* Exercise instructions *
Transcribe the listing below in its entirety.

.....

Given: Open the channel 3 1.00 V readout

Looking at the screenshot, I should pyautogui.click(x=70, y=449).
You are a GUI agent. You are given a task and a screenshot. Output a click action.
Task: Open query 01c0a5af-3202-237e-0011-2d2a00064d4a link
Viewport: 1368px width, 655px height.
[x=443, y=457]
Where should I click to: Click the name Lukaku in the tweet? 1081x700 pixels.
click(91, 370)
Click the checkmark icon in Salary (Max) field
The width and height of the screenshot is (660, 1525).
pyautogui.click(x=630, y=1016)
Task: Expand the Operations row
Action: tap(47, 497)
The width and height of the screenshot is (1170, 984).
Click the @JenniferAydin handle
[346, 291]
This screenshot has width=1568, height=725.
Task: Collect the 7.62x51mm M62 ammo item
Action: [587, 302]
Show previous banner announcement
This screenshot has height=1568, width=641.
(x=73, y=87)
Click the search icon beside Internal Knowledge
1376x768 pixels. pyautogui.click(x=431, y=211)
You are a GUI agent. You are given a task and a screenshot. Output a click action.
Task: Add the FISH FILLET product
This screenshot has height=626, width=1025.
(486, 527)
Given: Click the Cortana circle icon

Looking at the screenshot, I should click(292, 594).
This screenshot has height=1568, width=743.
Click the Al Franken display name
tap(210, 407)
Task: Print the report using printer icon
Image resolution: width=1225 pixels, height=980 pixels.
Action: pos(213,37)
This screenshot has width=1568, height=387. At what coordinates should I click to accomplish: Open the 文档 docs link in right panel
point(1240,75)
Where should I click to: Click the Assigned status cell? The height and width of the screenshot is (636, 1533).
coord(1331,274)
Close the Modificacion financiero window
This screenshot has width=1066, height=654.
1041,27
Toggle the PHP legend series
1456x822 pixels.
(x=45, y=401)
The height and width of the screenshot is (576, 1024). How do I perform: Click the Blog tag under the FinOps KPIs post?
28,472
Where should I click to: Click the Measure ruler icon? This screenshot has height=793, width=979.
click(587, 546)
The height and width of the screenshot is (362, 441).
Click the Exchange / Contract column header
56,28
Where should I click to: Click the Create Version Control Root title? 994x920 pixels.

.....

* Task answer *
Given: Open the channel 3 1.00 V readout

Looking at the screenshot, I should pyautogui.click(x=70, y=449).
You are a GUI agent. You are given a task and a screenshot. Output a click action.
Task: Open query 01c0a5af-3202-237e-0011-2d2a00064d4a link
Viewport: 1368px width, 655px height.
[x=443, y=457]
Where should I click to: Click the name Lukaku in the tweet? 1081x700 pixels.
click(91, 370)
Click the checkmark icon in Salary (Max) field
The width and height of the screenshot is (660, 1525).
pyautogui.click(x=630, y=1016)
Task: Expand the Operations row
Action: tap(47, 497)
The width and height of the screenshot is (1170, 984).
Click the @JenniferAydin handle
[346, 291]
This screenshot has width=1568, height=725.
Task: Collect the 7.62x51mm M62 ammo item
Action: [587, 302]
Show previous banner announcement
This screenshot has height=1568, width=641.
(x=73, y=87)
Click the search icon beside Internal Knowledge
1376x768 pixels. pyautogui.click(x=431, y=211)
You are a GUI agent. You are given a task and a screenshot. Output a click action.
Task: Add the FISH FILLET product
This screenshot has height=626, width=1025.
(486, 527)
Given: Click the Cortana circle icon

Looking at the screenshot, I should click(292, 594).
This screenshot has height=1568, width=743.
Click the Al Franken display name
tap(210, 407)
Task: Print the report using printer icon
Image resolution: width=1225 pixels, height=980 pixels.
Action: pos(213,37)
This screenshot has width=1568, height=387. At what coordinates should I click to accomplish: Open the 文档 docs link in right panel
point(1240,75)
Where should I click to: Click the Assigned status cell? The height and width of the screenshot is (636, 1533).
coord(1331,274)
Close the Modificacion financiero window
This screenshot has width=1066, height=654.
1041,27
Toggle the PHP legend series
1456x822 pixels.
(x=45, y=401)
The height and width of the screenshot is (576, 1024). How do I perform: Click the Blog tag under the FinOps KPIs post?
28,472
Where should I click to: Click the Measure ruler icon? This screenshot has height=793, width=979.
click(587, 546)
The height and width of the screenshot is (362, 441).
Click the Exchange / Contract column header
56,28
Where should I click to: Click the Create Version Control Root title? 994x920 pixels.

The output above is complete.